Sprint Scoops Up UbiquiTel

Light Reading reports that "Sprint Nextel Corp. (NYSE: S) announced that it has paid $1.3 billion for UbiquiTel Inc. (Nasdaq: UPCS), a wireless affiliate based in the thriving metropolis of Conshohocken, Pa." According to the article, "UbiquiTel is one of several companies that sued Sprint last year, arguing that Sprint's 2005 merger with Nextel -- and its plans to merge the two brands -- violated certain affiliate agreements. With this new deal, Sprint and UbiquiTel have agreed to stay any pending litigation."

Phil Redman at Gartner said, "Seems cheaper than litigation. After the Nextel acquisition (and even before) there was unrest in the affiliate markets. The business model wasn’t working. Now Sprint gains full control, just not top-tier markets."

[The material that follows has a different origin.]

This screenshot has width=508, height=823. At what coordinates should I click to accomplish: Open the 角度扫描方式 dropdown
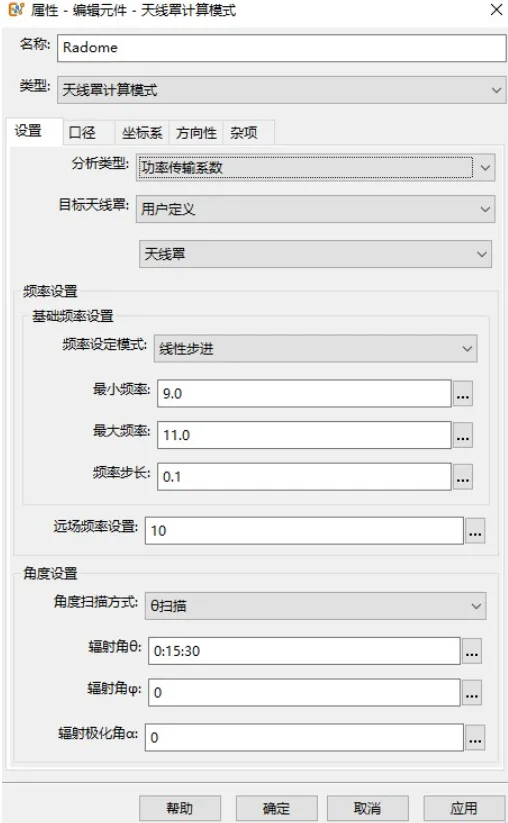pos(315,606)
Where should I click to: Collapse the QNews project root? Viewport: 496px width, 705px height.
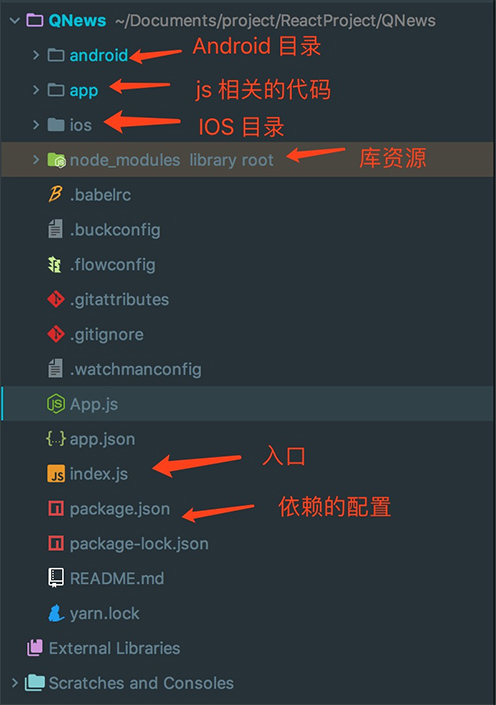click(x=15, y=20)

The article notes "Sprint has chosen acquisition over litigation as an affiliate strategy. The company has been scooping up its affiliates, either squelching legal action or avoiding it. Sprint Nextel has paid $427 million for IWO Holdings; $287.5 million for Gulf Coast Wireless; $4.3 billion for Alamosa PCS Holdings; and $1.3 billion for U.S. Unwired. Sprint Nextel also bought former Nextel affiliate Nextel Partners for $6.5 billion.There are four remaining Sprint affiliates: iPCS, Northern PCS, Swiftel International, and Shenandoah Telecommunications Co. -- a.k.a. Shentel."